Aparentemente a velha frase de Steve Jobs “Não faz sentido contratar pessoas inteligentes e depois dizer-lhes o que devem ou não fazer “ não ressoa nos líderes das empresas em Portugal.
Uma pessoa passa anos a estudar determinada disciplina para se tornar num especialista dessa matéria, depois mais anos a tentar aplicar o que aprendeu em diversas empresas, escritórios, organizações, ultrapassando desafios e gerindo politicas empresariais. De seguida, investe horas em formações e conferencias para se atualizar e continuar a dar cartas no seu contexto profissional. E tudo isso, muitas vezes, é colocado de lado com “até me parece bem mas lá em casa ninguém faz isso. É melhor procurar outra solução”. Acontece, algumas vezes, vermos a opinião pessoal (muitas vezes infundada) sobrepor-se a todo o conhecimento adquirido ao longo de anos e experiencias. Sem qualquer cerimonia.
Confesso que, sendo o meu background de marketing, a minha experiencia diz-me que de futebol e de comunicação/marketing, todas as pessoas acham que percebem – todos têm uma opinião “doutoral” sobre o assunto. O facto de o cargo de Chief Marketing Officer, nos últimos anos, ter mudado de semântica várias vezes também não ajuda a consubstanciar a importância da disciplina. Muitas organizações adotaram novas denominações para a função – Chief Growth Officer, Chief Customer Officer, Chief Purpose Officer, Chief Commercial Officer , Chief Brand Officer – o que é exemplificativo da falta de confiança no verdadeiro sentido do marketing (tudo o que está nas restantes denominações!). Sendo apenas uma questão de semântica, corre o risco de retirar as competências de marketing dos C-Suite, numa altura em que os negócios mais precisam.
Mas pelos vistos, não é um tema só do marketing. A sensação de desrespeito pelo conhecimento adquirido é transversal a várias funções/cargos.
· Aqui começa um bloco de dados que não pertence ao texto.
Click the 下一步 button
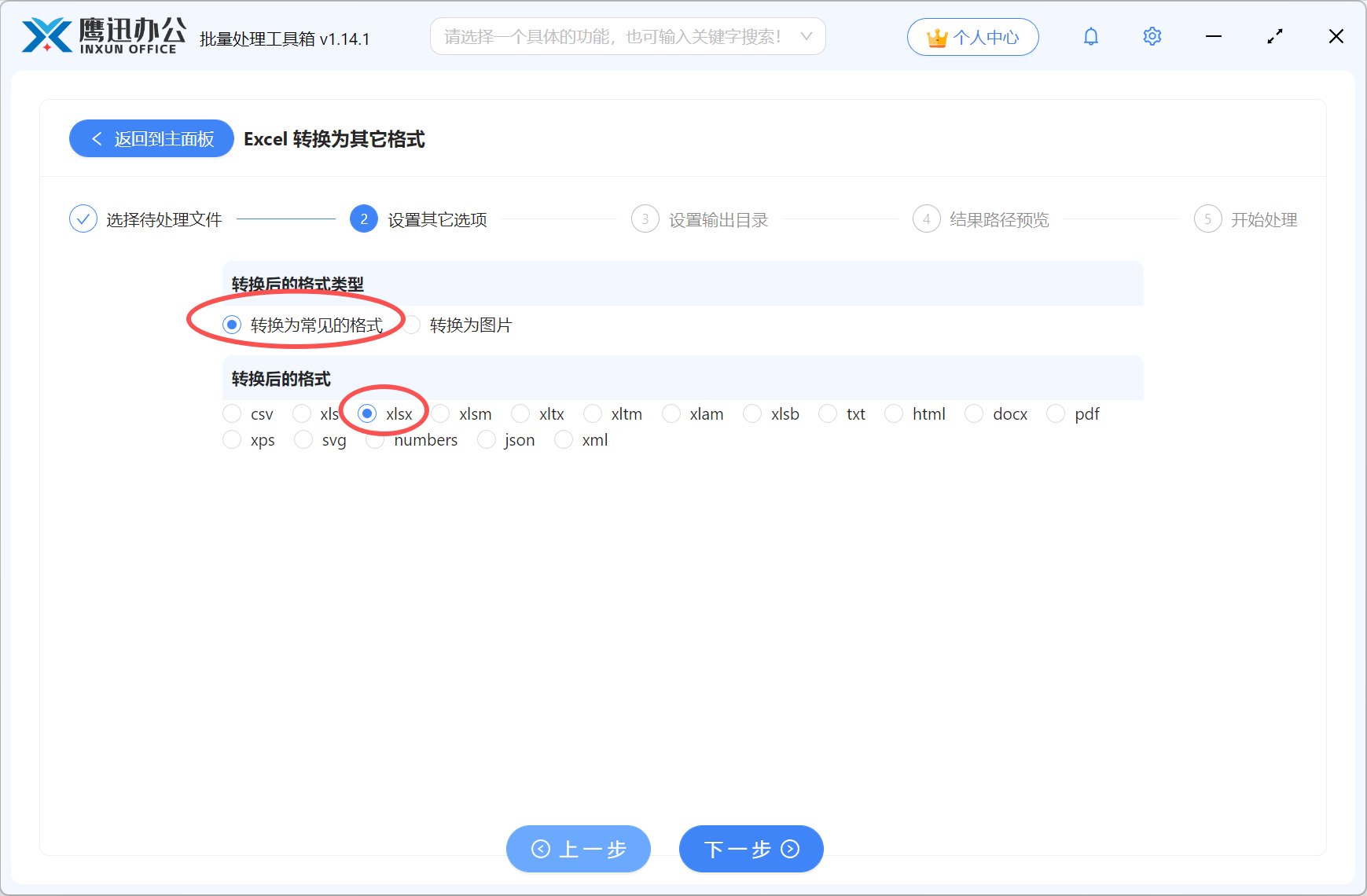 coord(750,849)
As pessoas estão insatisfeitas, nem sempre com o trabalho ou com a empresa em si, mas por se sentirem pouco respeitadas ou valorizadas, assim como por incompatibilidades com os valores e visões dos chefes. Sinto que, tal como num carrossel, andamos às voltas e vamos dar sempre ao mesmo sitio – a Liderança de Pessoas (ou a falta dela).
Sim, gerir pessoas dá mesmo muito trabalho mas é a base de tudo porque não se faz nada sem as pessoas certas ao nosso lado. E para serem as certas, temos de as deixar …. Ser. Ou seja, terem espaço para aplicar os seus conhecimentos e com isso, valorizamos a sua experiencia e competência.
Temos de nos lembrar que o papel de um gestor é ser o líder da equipa, o decisor e o treinador, e não supervisionar cada passo dado por um empregado. A questão fundamental é que, se o está a fazer, precisa de parar. Está a prejudicar o moral da sua equipa e – em última análise – a sua produtividade.